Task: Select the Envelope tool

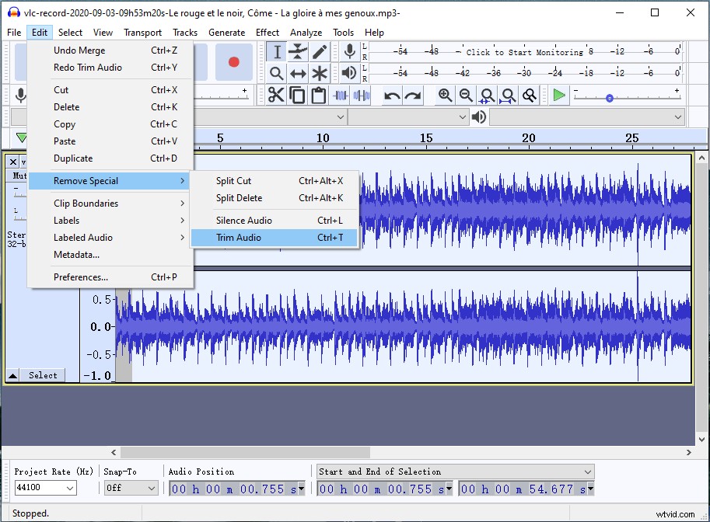Action: point(296,51)
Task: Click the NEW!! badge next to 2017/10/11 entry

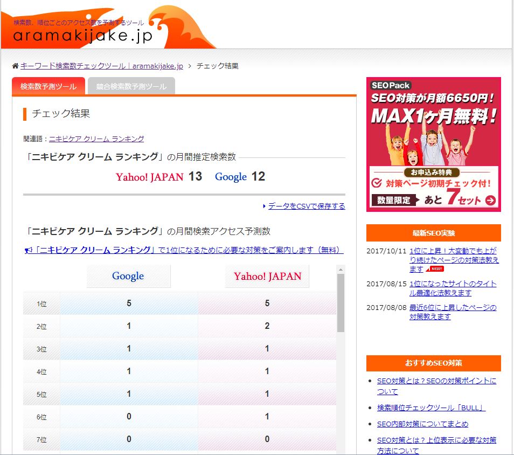Action: [x=435, y=268]
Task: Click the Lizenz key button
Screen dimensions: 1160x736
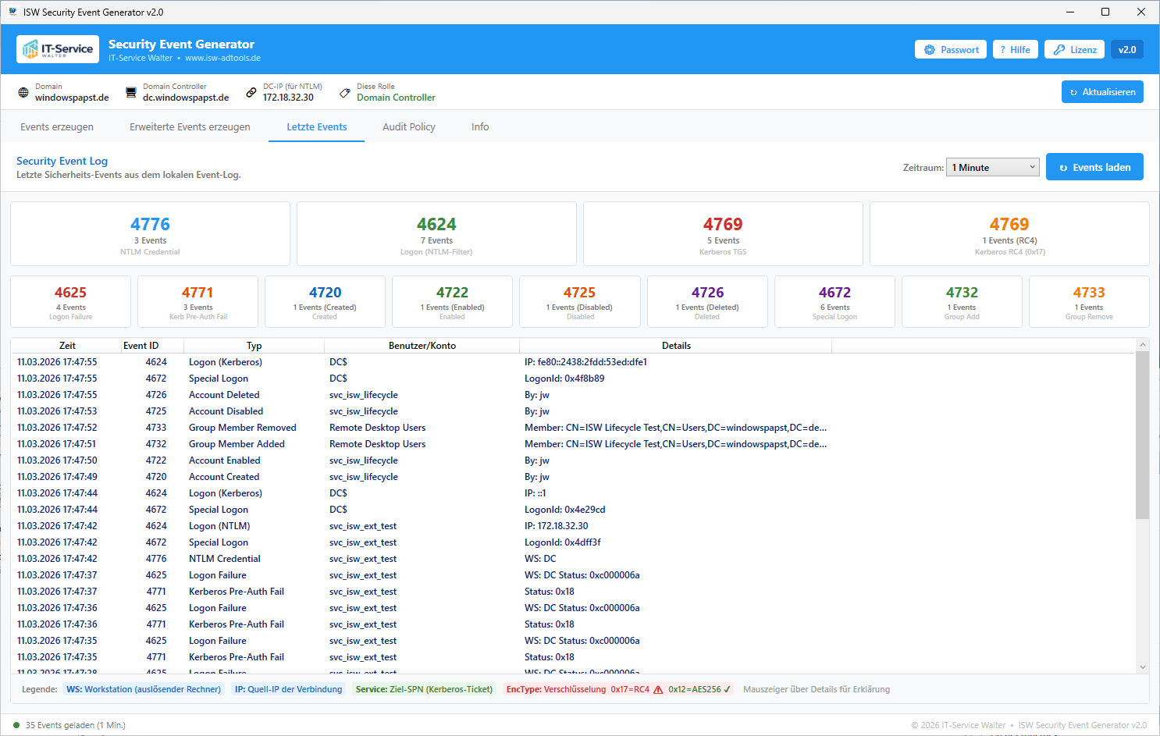Action: click(x=1074, y=50)
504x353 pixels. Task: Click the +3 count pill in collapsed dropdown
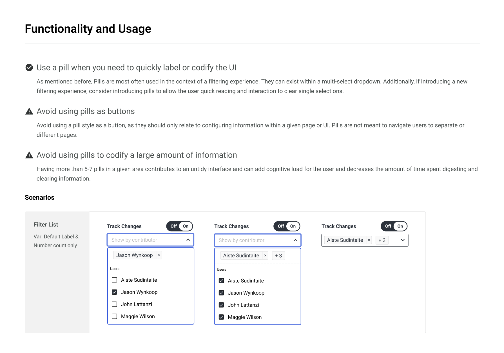coord(382,240)
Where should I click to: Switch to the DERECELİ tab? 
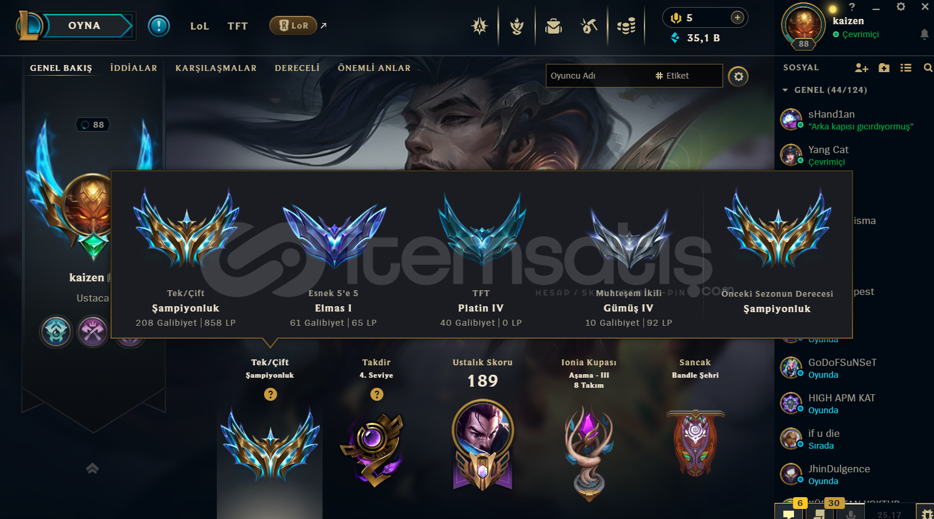(297, 68)
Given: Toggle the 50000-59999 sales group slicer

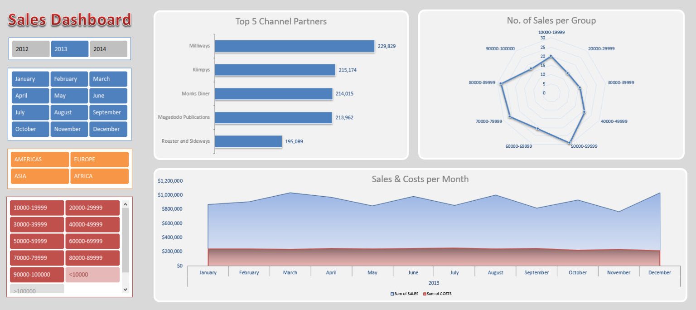Looking at the screenshot, I should click(37, 241).
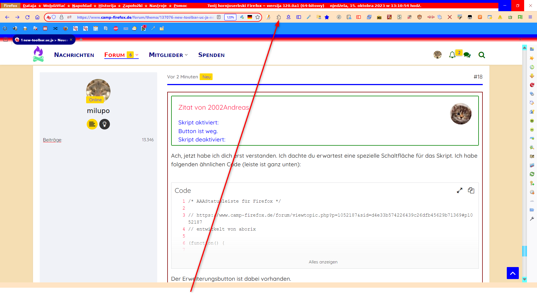Screen dimensions: 537x293
Task: Open the Spenden page link
Action: coord(211,55)
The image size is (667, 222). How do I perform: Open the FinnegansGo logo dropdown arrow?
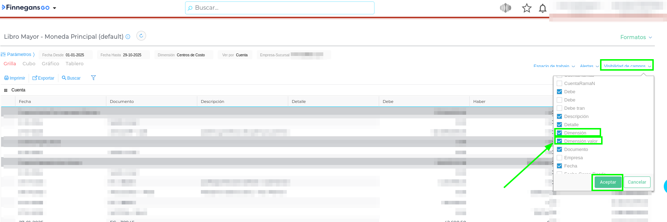click(54, 8)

******

» ABOUT THIS TASK
Print the whole listing again exactly, please. No pictures.

» TASK RESULT
Task: Select the Envelope tool

Action: point(296,51)
Task: Click the NEW!! badge next to 2017/10/11 entry

Action: [x=435, y=268]
Task: Click the Lizenz key button
Screen dimensions: 1160x736
Action: click(x=1074, y=50)
504x353 pixels. Task: Click the +3 count pill in collapsed dropdown
coord(382,240)
Where should I click to: Switch to the DERECELİ tab? 
(297, 68)
Given: Toggle the 50000-59999 sales group slicer

Looking at the screenshot, I should click(37, 241).
Screen dimensions: 537x293
Task: Open the Spenden page link
Action: coord(211,55)
The image size is (667, 222). How do I perform: Open the FinnegansGo logo dropdown arrow?
click(54, 8)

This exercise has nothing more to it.